*** Reading text ***

Kwame Brown was cooked before he even had a chance. While the No. 1 pick of the 2001 NBA Draft can be blamed for a lot of missteps on his road to becoming one of the most notorious draft busts of all-time, the biggest (and most overlooked) factor in Kwame’s stunted NBA growth was that the expectations for him changed in between the night he was drafted and the night his rookie season began.
The problem? Michael Jordan the front-office exec decided to come back to the League as MJ the player.
When Jordan drafted Kwame to the Wizards, he was adding a teenage project to a young rebuilding squad. Pressure and expectations were low, as it was understood that the team and its high school-to-pros rookie needed time to develop. And the Wizards (plus the public) were willing to be patient. But then Jordan decided to play, and suddenly the Wizards had to become a team that would challenge for a playoff spot. The idea of Jordan playing for a Lottery team was ridiculous.

*** End of Reading text ***

* **Problem to work on**
In the passage about Kwame Brown, which pick was he in the 2001 NBA Draft?

*** Records provided ***

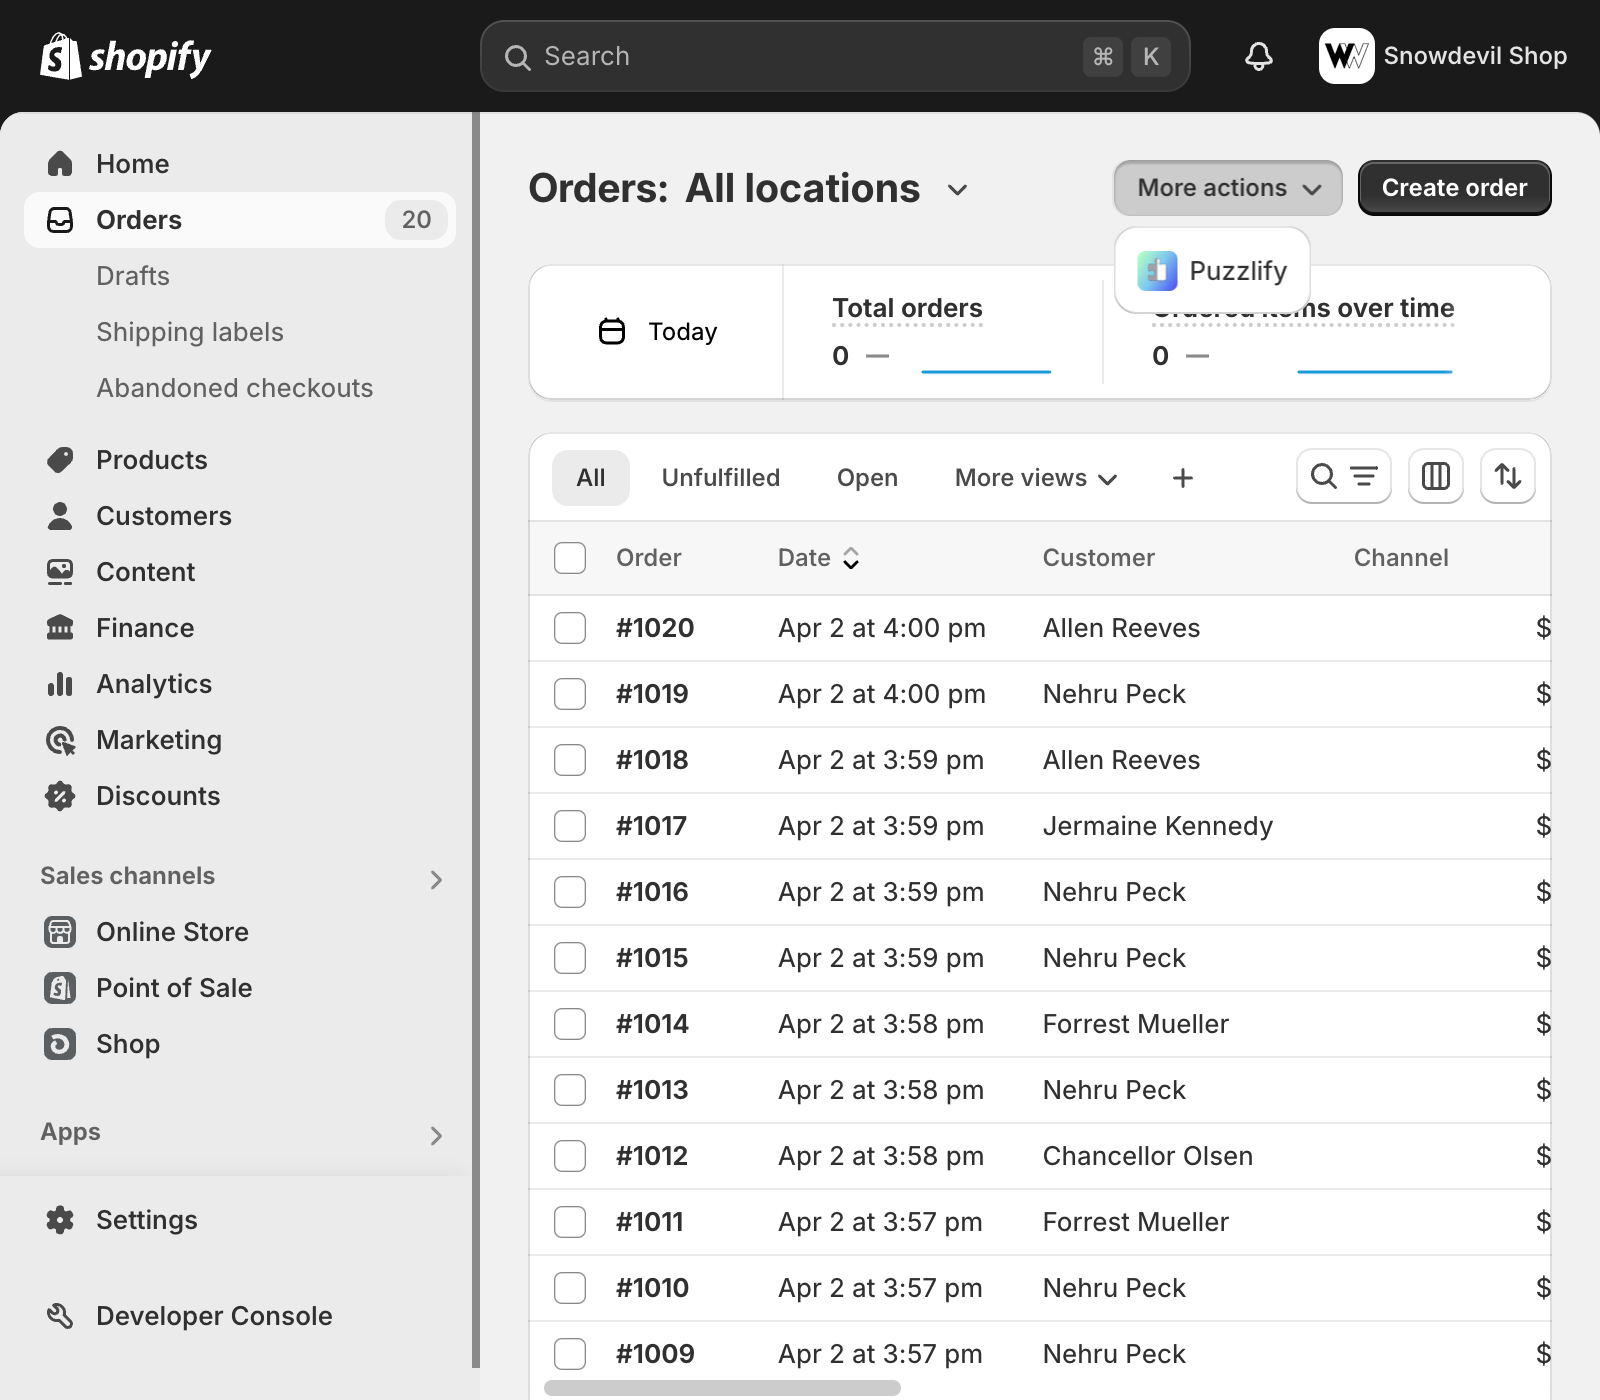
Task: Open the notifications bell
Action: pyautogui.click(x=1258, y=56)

*** End of Records provided ***
*** Records provided ***

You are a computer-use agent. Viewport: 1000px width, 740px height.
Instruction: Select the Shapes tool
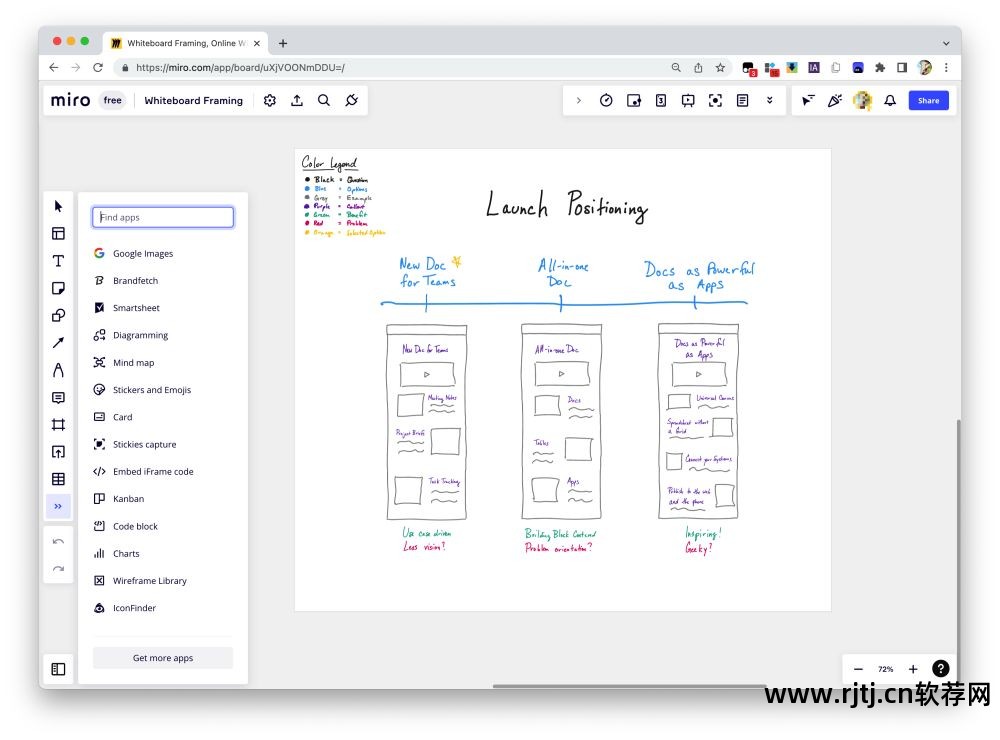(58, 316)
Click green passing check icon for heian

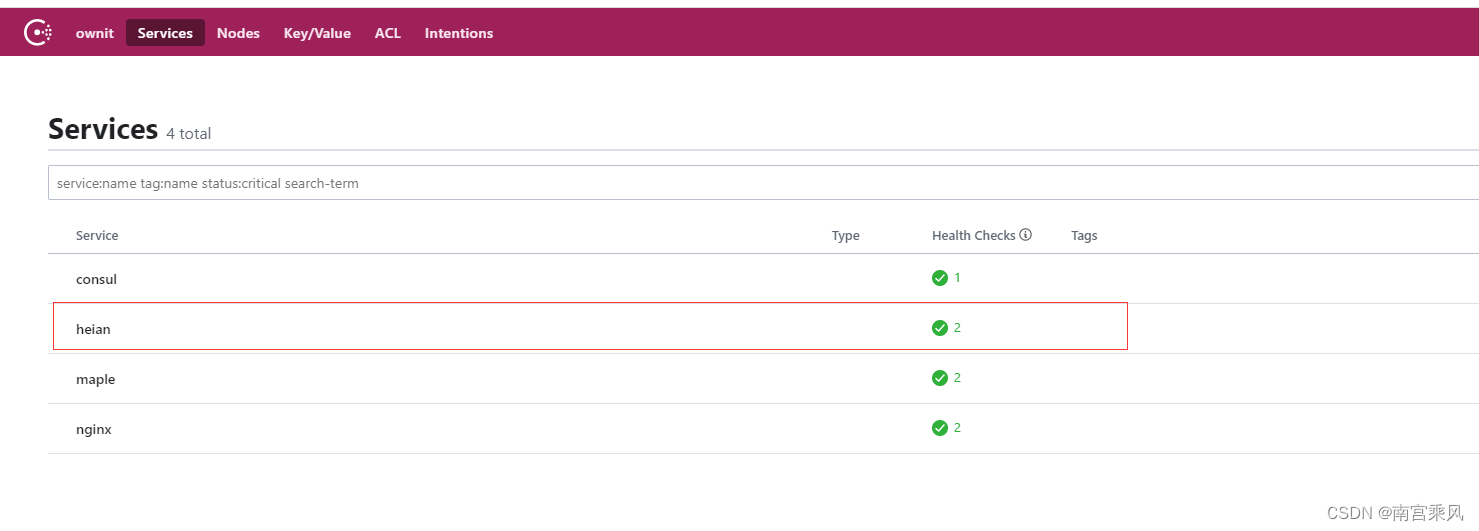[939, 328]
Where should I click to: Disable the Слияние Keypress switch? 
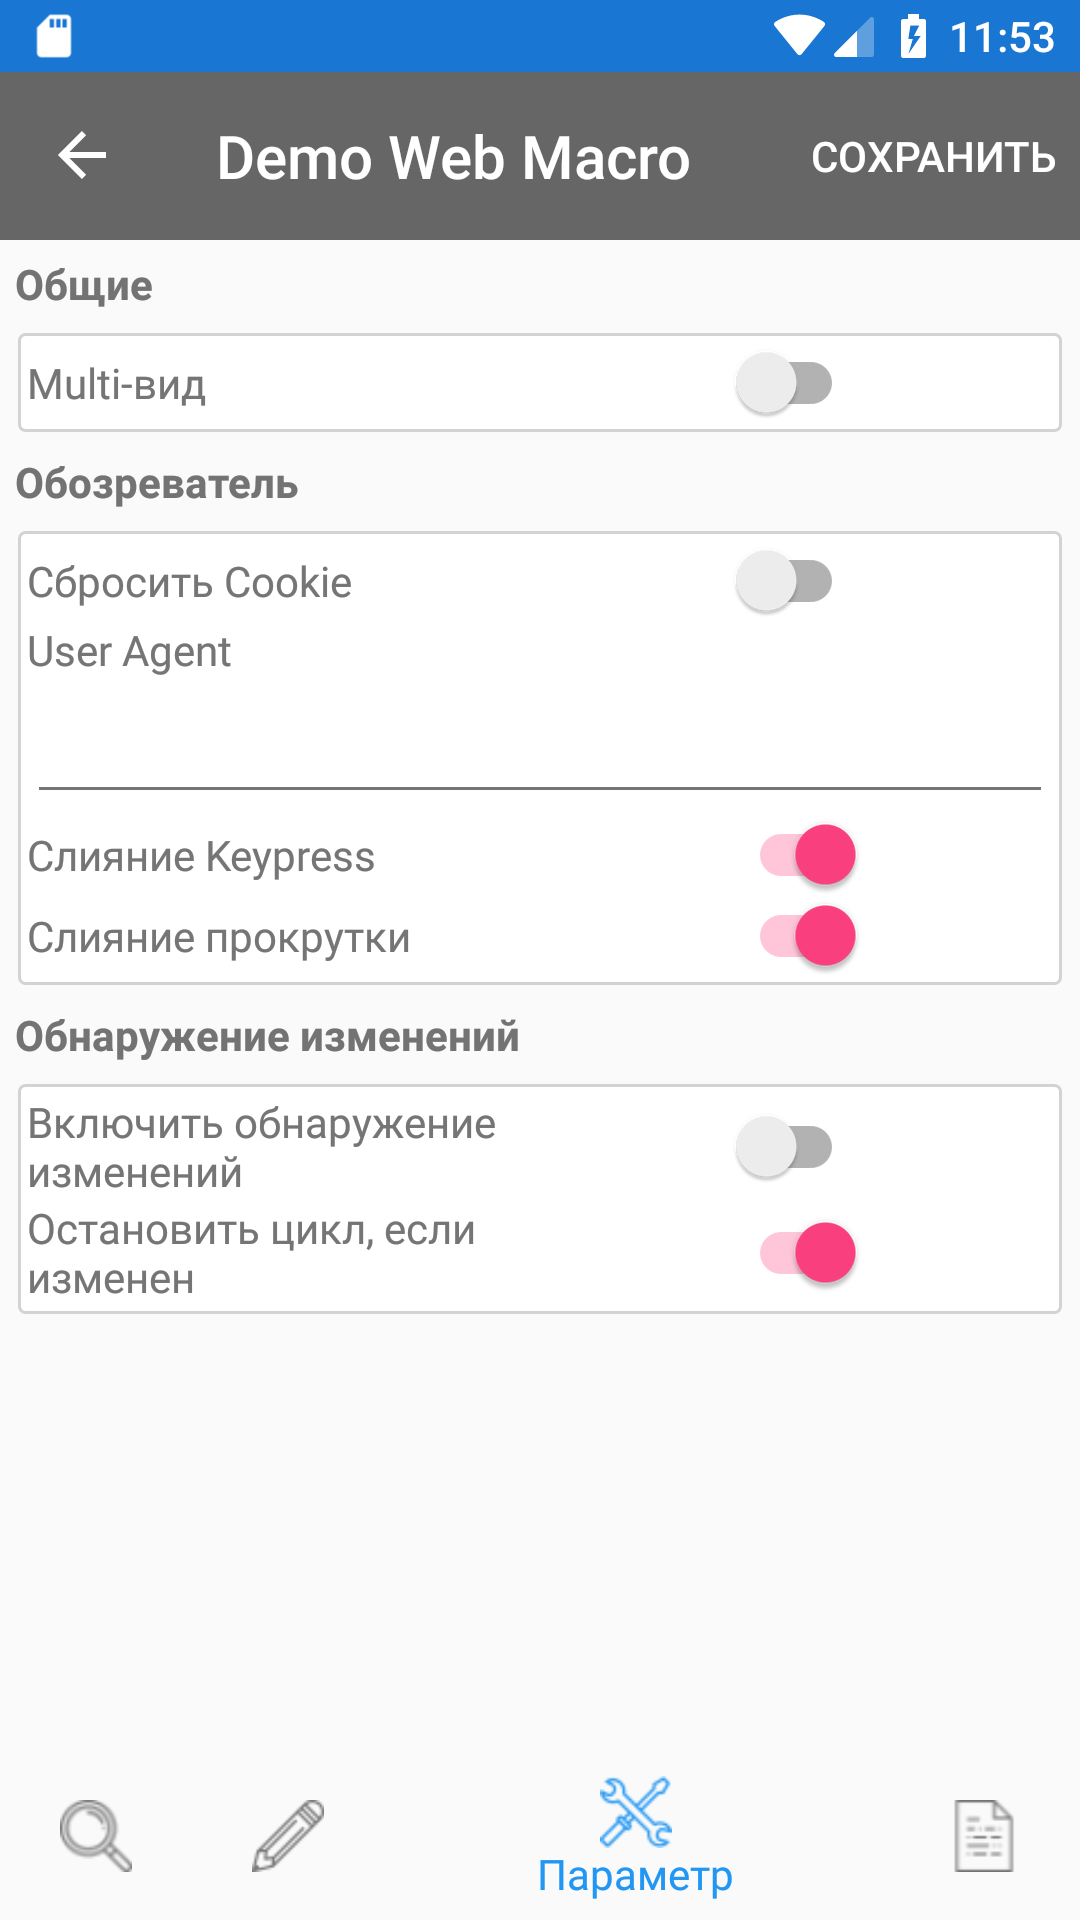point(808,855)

*** End of Records provided ***

* **Answer to this task**
He was the No. 1 pick.